Report the tally of lines in the material below that have the string "info", with no other output.

*** Opening Supplied material ***

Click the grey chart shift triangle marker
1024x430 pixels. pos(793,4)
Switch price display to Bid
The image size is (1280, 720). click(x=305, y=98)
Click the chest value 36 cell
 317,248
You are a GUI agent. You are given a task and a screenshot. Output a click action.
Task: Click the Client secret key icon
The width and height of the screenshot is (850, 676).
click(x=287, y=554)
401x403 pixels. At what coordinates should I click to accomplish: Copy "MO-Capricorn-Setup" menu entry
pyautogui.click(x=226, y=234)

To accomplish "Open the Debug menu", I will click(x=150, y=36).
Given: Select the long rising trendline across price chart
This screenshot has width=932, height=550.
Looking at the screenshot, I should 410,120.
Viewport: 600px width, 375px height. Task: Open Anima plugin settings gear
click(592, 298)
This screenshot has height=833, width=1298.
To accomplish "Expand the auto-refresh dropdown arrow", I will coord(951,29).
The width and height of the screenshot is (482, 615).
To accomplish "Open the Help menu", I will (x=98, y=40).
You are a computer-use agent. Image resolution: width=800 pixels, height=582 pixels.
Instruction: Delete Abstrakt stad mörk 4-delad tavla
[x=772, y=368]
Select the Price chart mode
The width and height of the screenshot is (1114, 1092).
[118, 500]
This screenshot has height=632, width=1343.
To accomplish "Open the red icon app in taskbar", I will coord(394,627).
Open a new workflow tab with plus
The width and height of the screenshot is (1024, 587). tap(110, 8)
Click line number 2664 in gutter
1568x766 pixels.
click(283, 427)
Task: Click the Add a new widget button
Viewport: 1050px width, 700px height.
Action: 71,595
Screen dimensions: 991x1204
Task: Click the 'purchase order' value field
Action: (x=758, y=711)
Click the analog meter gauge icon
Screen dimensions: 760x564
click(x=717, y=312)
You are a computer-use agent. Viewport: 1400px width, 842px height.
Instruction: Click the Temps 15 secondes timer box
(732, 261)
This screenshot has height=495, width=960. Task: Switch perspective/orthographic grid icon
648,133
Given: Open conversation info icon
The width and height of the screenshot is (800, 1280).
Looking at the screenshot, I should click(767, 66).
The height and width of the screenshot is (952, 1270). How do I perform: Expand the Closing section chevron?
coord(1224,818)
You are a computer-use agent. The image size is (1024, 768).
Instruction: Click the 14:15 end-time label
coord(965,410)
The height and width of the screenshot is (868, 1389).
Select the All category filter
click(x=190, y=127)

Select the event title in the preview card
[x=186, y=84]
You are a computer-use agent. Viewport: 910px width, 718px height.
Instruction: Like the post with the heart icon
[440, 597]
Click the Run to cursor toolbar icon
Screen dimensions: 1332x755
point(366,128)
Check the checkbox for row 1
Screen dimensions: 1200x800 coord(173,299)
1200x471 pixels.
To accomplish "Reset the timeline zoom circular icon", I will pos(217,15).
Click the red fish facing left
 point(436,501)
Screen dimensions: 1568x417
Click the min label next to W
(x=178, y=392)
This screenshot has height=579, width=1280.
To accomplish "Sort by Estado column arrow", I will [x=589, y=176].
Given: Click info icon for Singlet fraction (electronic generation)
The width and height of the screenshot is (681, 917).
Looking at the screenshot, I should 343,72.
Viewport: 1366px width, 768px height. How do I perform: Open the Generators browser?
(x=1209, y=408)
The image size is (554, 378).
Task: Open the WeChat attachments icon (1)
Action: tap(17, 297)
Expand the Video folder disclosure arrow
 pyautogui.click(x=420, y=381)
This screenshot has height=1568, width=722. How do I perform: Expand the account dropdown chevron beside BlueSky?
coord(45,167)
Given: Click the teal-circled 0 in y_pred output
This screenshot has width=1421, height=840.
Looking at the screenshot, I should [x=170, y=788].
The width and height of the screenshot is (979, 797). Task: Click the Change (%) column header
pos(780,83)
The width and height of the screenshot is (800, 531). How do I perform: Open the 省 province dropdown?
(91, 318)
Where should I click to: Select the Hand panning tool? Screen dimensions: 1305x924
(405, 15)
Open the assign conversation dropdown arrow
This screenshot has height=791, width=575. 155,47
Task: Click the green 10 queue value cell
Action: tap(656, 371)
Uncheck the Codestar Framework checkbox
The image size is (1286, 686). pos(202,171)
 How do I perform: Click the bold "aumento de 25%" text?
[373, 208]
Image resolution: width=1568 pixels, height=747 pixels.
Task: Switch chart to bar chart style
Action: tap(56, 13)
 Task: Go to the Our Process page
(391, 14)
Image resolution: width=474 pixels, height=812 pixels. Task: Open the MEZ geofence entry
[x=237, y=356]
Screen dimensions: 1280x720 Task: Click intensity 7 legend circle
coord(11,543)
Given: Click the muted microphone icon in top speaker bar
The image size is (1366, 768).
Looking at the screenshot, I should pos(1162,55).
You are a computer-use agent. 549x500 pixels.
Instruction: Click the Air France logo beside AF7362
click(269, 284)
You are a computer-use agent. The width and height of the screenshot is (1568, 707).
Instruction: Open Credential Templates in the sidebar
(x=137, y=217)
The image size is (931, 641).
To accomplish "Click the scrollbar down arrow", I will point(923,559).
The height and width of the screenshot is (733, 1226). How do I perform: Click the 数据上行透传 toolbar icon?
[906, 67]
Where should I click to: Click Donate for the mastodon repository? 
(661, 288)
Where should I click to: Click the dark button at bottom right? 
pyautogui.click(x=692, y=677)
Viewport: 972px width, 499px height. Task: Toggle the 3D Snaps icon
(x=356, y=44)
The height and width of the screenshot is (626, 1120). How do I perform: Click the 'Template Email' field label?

*** Closing Supplied material ***

Task response :: 2